02:14:53   It was always kind of a fun surprise.

02:14:55   - And you try to identify the ingredients in it,

02:14:56   like what is it that I'm even eating?

02:14:58   So these were all explicable,

02:14:59   and because the bread was the same every time,

02:15:01   there was no variety.

02:15:03   It was like being in jail, being in prison.

02:15:06   Just every day, the same grills, like hot dog bun,

02:15:09   smooshy side dish, wilted salad,

02:15:12   and then of course wraps, but F-wraps.

02:15:16   So overall, I'm gonna have to give the San Jose food

02:15:19   a lower grade than WWDC.

02:15:21   It's kind of like those movies where like,

02:15:23   the Good Bad movie and then Flophouse Parlance

02:15:25   where this was not a good bad, this was bad bad.

02:15:28   Bad bad lunch.

02:15:29   - Well, see, that's funny because leaving aside the fact

02:15:32   that I probably consumed a tip of a human finger,

02:15:35   I actually thought the lunches were pretty good.

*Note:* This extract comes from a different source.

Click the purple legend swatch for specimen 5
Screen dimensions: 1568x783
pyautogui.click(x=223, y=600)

02:15:37   - Besides that, it was fine.

02:15:39   - I think, did we ever eat lunch together?

02:15:40   I think maybe the very first day we did,

02:15:42   but we didn't discuss it.

02:15:44   We should have discussed the lunches in person.

02:15:45   - You should have.

02:15:46   - Or at least you should have given me some of yours.

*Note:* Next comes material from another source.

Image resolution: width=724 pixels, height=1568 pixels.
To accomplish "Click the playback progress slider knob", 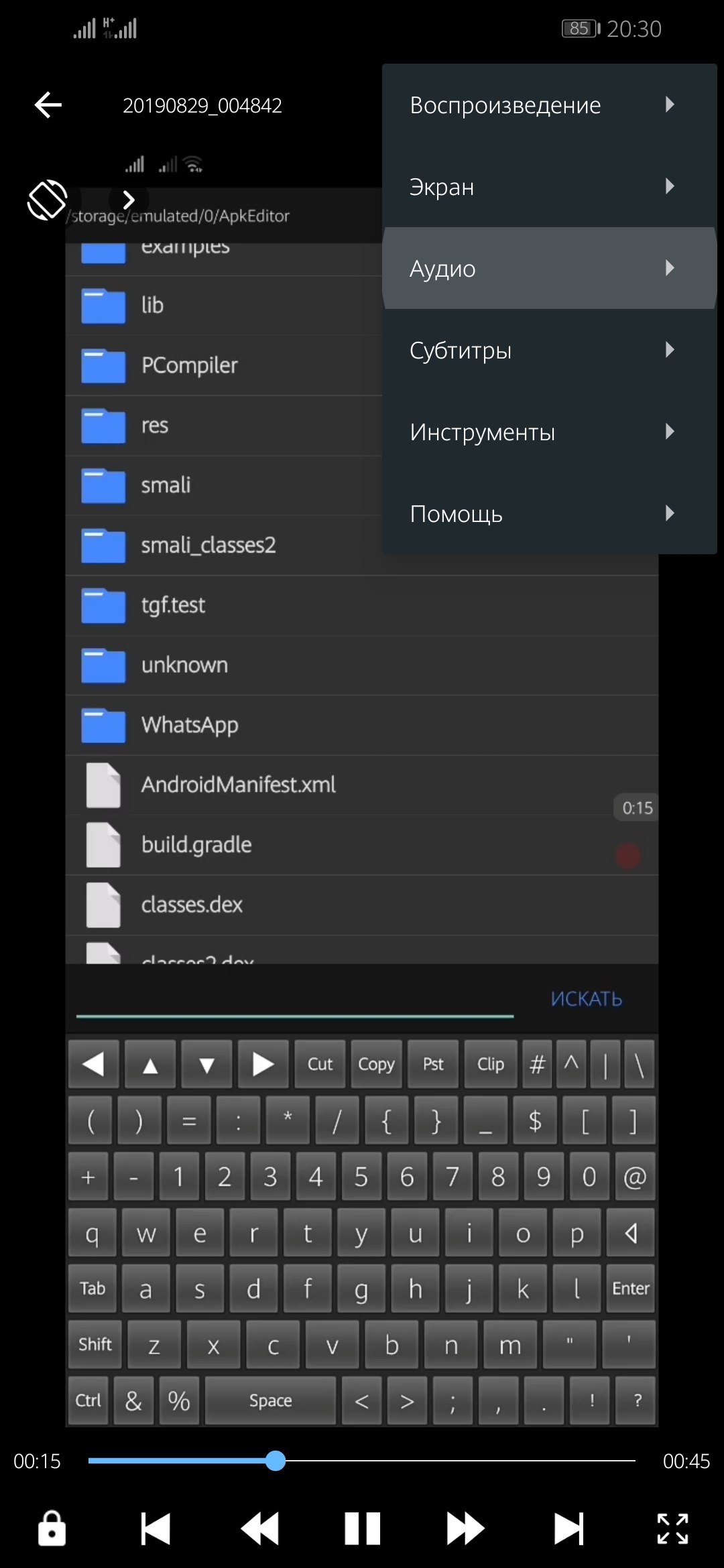I will pos(276,1461).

02:15:48   Say, what is this food you think is good?

02:15:50   - Well, you should have snuck one out for me,

02:15:52   and then we could all have like--

02:15:53   - That's true, actually.

02:15:54   - We could actually try them together.

02:15:55   - No, it wouldn't have survived.

02:15:56   I think it would have like,

02:15:57   it would become a pool of liquid.

02:15:59   - Yeah.

02:16:00   - If you get like 20 paces away from the conference center.

02:16:02   It's not, the structural integrity is not high.

02:16:05   - Yeah, actually, thank you for not doing that.

02:16:07   It sounds like I didn't miss much.

02:16:08   - Yeah, stick to social policy, seriously.